Fantasy Sports Betting
Arizona is one of the five states in the US that prohibit online fantasy sports betting. The applicable statute includes a broad definition of gambling that appears to prohibit fantasy sports leagues. All US-based fantasy sites therefore do not accept Arizonans.
Federal laws exempt fantasy sports from prohibition, but Arizona has a different take on the issue. States do not have the authority to expand on what’s legal under federal law but they do have the authority to enact stricter laws. Arizona takes the second option and bans all forms of real money fantasy leagues.
In 2014, legislators introduced SB 1468 as an amendment to ARS 13-3301 that would have exempted fantasy sports and made it legal. The Arizona Indian Gaming Association lobbied strongly against the bill and it never made it to the Senate floor. Nevertheless, fantasy sports proponents remain hopeful that they will eventually find a way to pass a bill to legalize the activity.

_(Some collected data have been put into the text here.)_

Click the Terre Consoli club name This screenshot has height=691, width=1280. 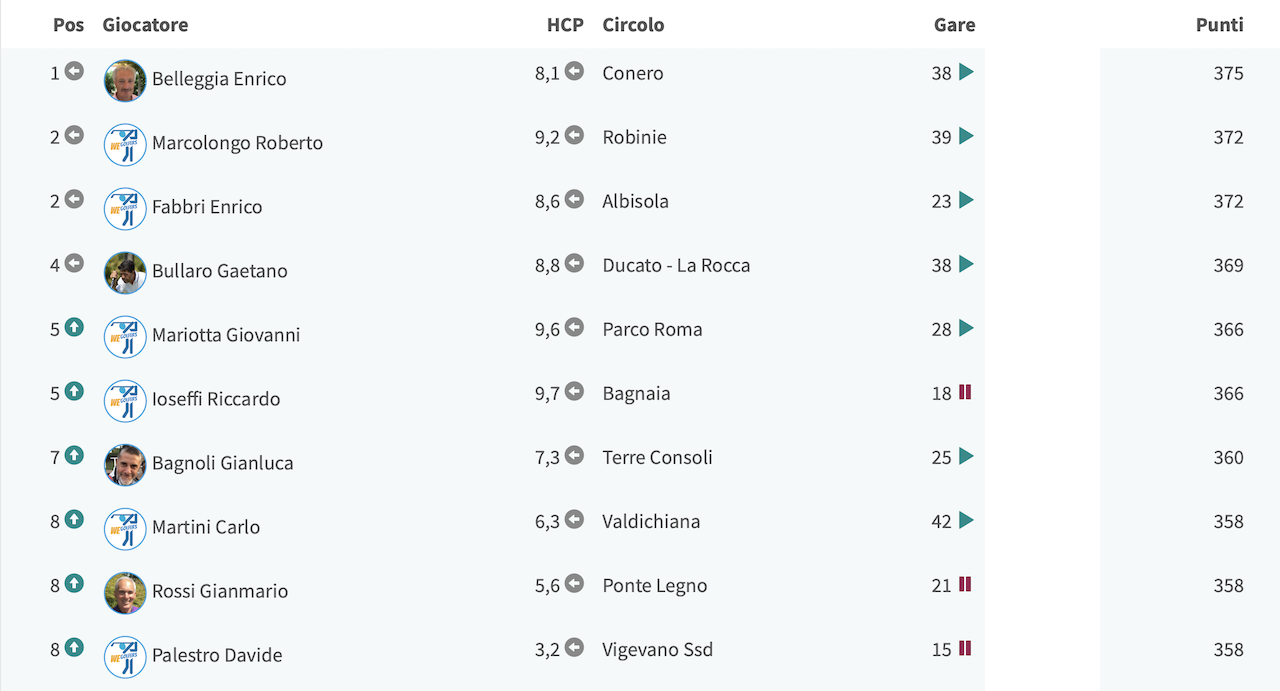657,457
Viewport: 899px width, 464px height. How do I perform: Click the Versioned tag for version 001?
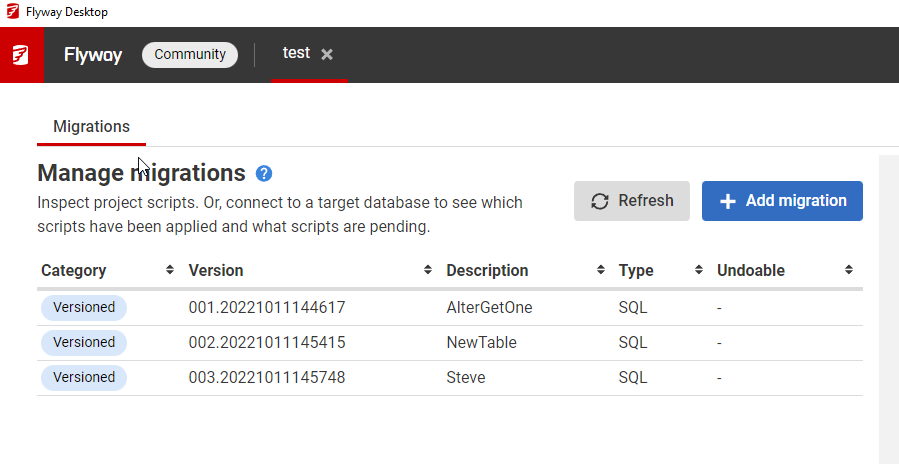tap(84, 308)

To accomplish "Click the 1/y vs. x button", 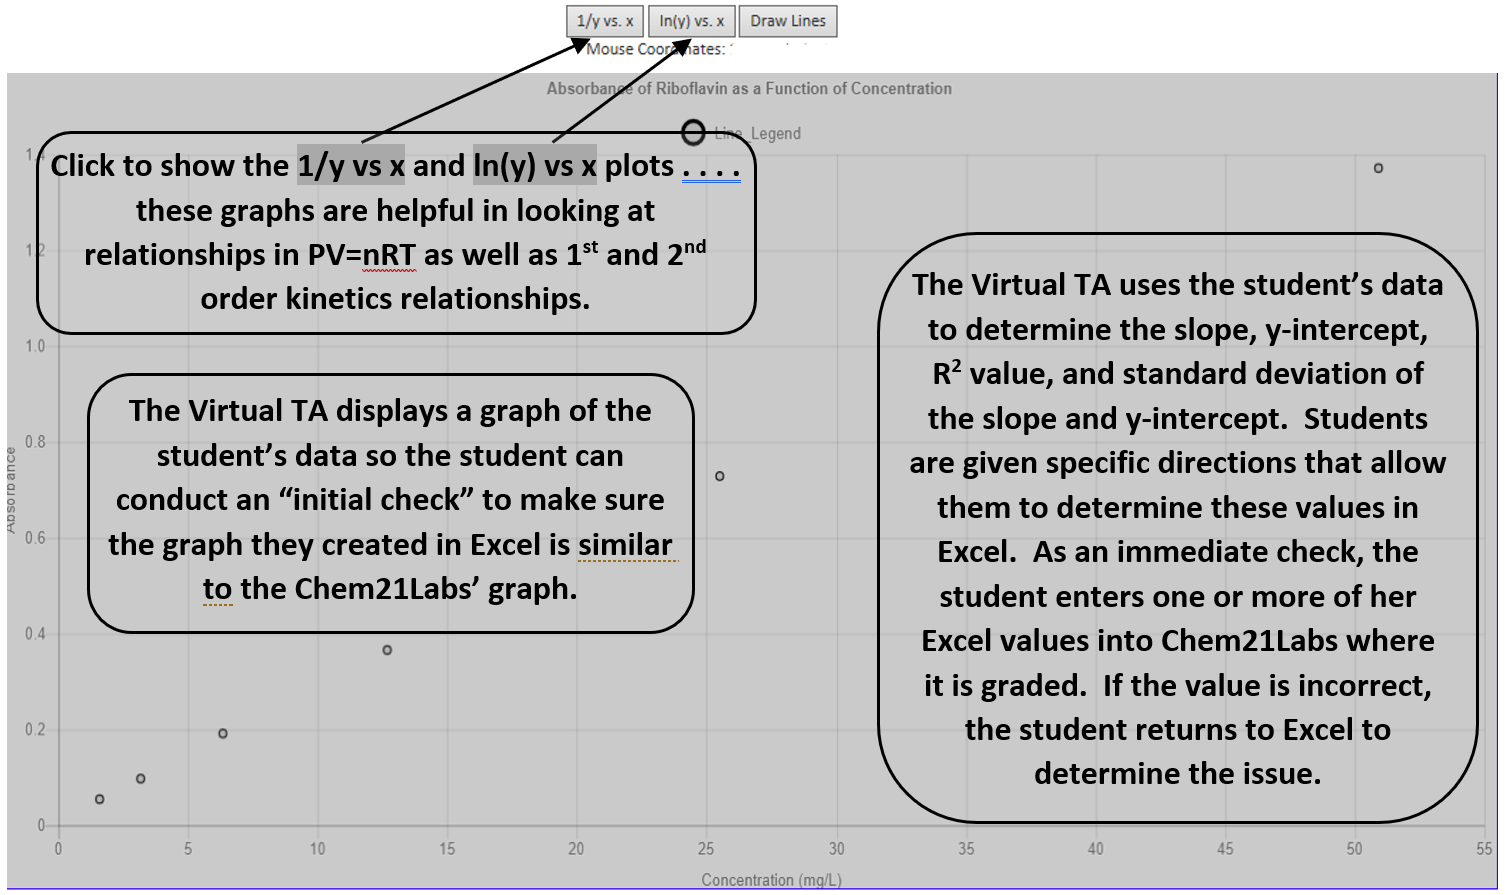I will (x=605, y=21).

The closest Arizona has come to changing its hardline anti-gambling stance was the passage of was SB 1282 which allows residents to bet on horse races over the phone. The bill was signed into law in May 2014 and does not include the internet. It only permits calling in bets on races that take place at licensed tracks anywhere in the country.

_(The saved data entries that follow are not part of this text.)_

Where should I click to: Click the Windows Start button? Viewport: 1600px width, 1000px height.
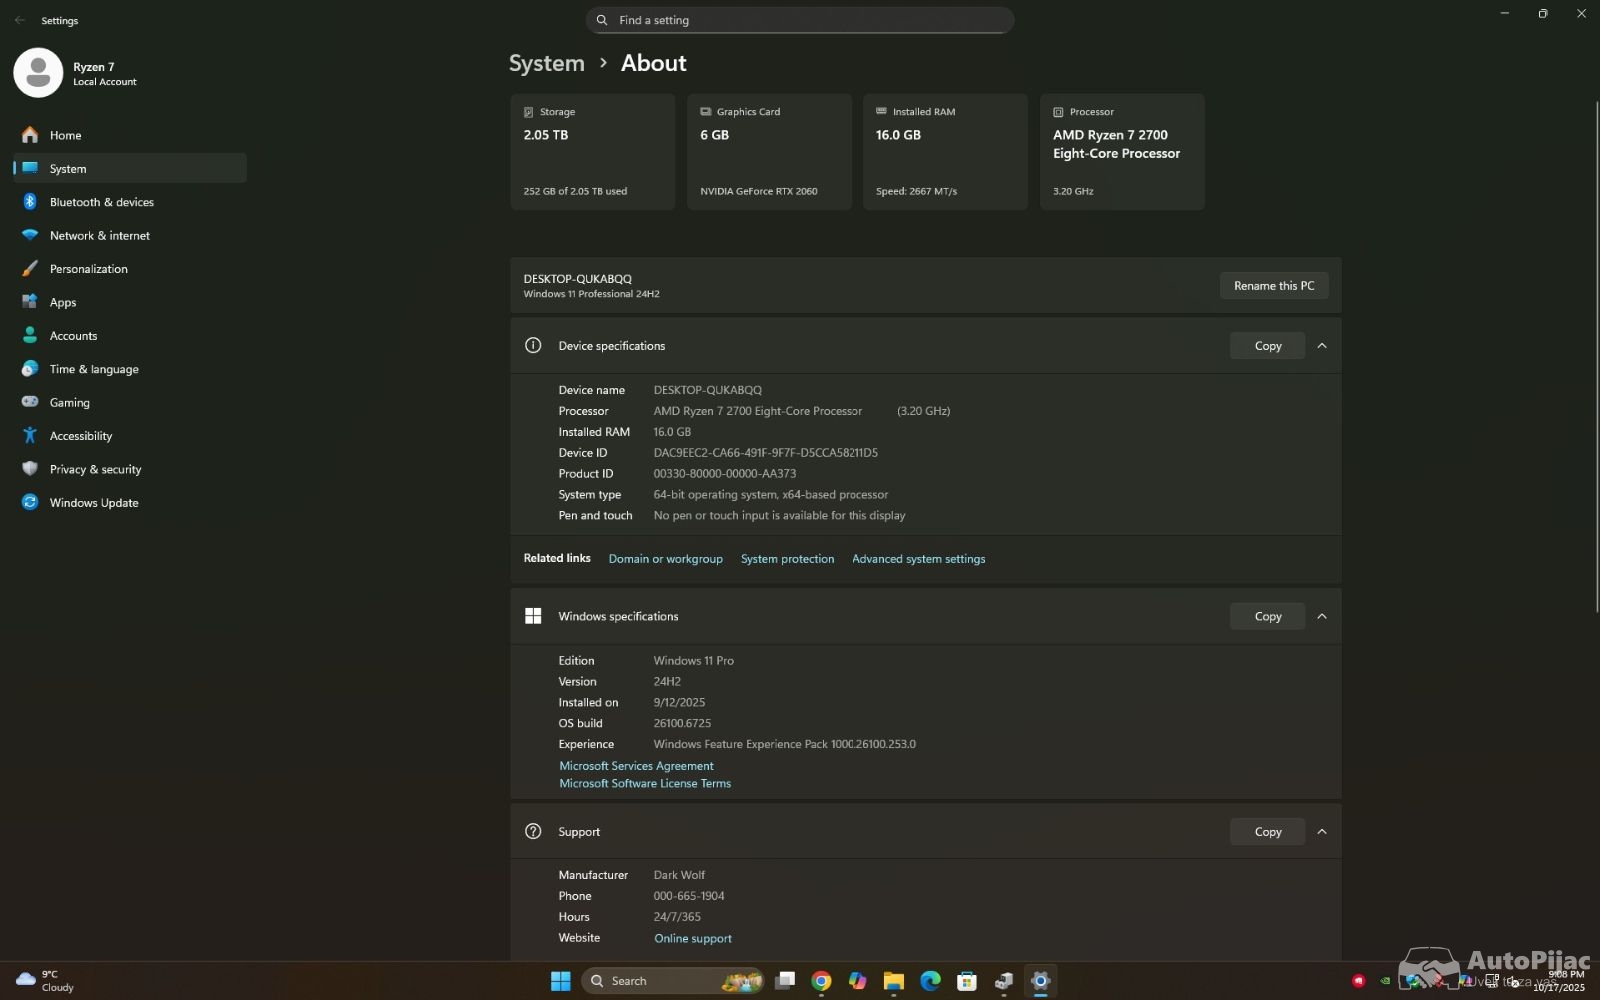pos(561,981)
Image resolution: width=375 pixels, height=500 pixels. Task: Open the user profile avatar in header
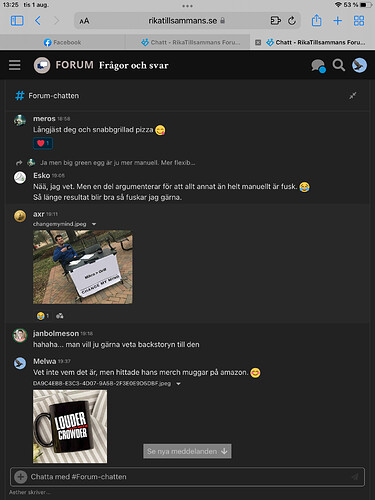click(x=359, y=65)
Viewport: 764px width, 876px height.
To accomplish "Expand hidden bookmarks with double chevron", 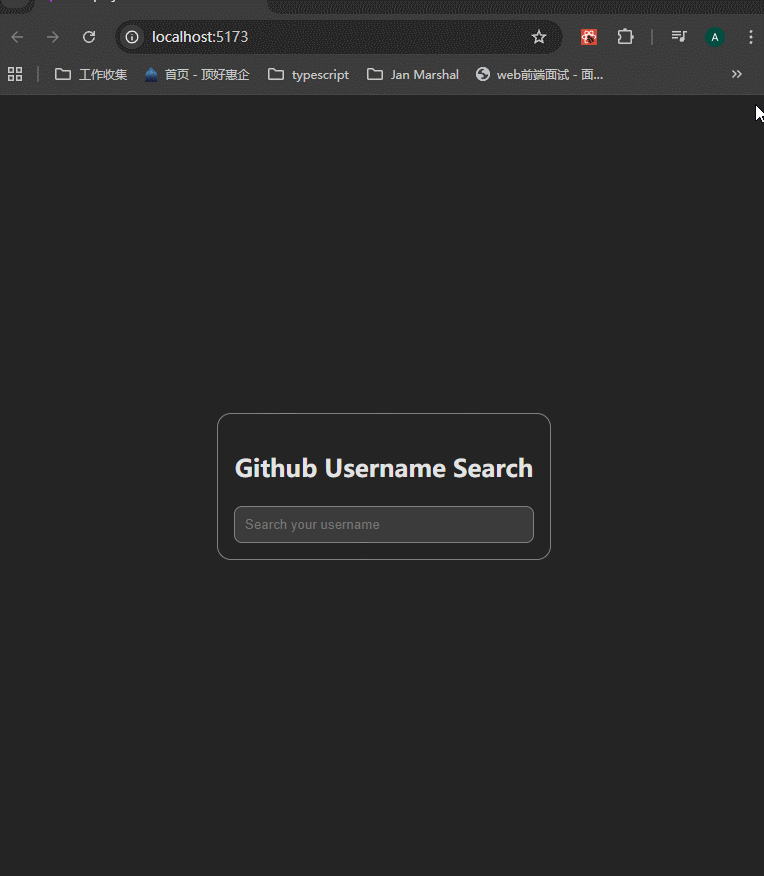I will click(x=737, y=74).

Off-track betting (OTB) is permitted in certain locations across the state. OTB facilities simulcast live horse races and accept bets right there. If you don’t live near the state’s only active racetrack, you can always visit an OTB location to watch the races in real time and place a few bets.
Legalization of online poker won’t be happening any time soon in Arizona. Some of the country’s most formidable gambling adversaries hail from Arizona. Senators John McCain and Jon Kyl both come from Arizona and both are very much against online gambling. In fact, Jon Kyl was one of the main supporters of the Unlawful Internet Gambling Enforcement Act (UIGEA).
During his tenure as a Senator, Kyle attempted to pass legislation prohibiting online gambling multiple times. Failure after failure finally led him to tack on the UIGEA as a rider to an unrelated piece of legislation (the SAFE Port Act) at midnight the day before Congress recessed for the 2006 elections, thereby preventing the Senate from voting on the UIGEA as its own bill.
The only hope we have for change is a change in the state’s lawmakers. Jon Kyl is retired but Jon McCain remains an active Senator determined to prevent the expansion of internet poker anywhere in the US. Democrats and small government Republicans will most likely be more open to the idea.
Internet Casinos in Arizona
Online casinos are clearly illegal in Arizona and will remain so for the foreseeable future. There are no pending legislative efforts to change that and the tribal gaming industry remains staunchly opposed to any expansion of online gambling. Competition is a scary thing for those in the land-based gaming industry in this state.
Interestingly, the Pascua Yaquis tribe has an online casino that does include elements of real money play. The official website for the Casino del Sol in Tucson has an area where visitors can log in to play virtual slot machines and blackjack tables. Customers start with one million chips free of charge. When those play chips run out, they have the option to pay real money for more virtual chips.
This is legal because the casino site does not offer any real money prizes. That’s right; you can pay real money to gamble online at Casino del Sol but you cannot win anything. They keep your money and you get to play with fake chips. State authorities are aware of the website but have said it is legal because it does not fit the definition of gambling.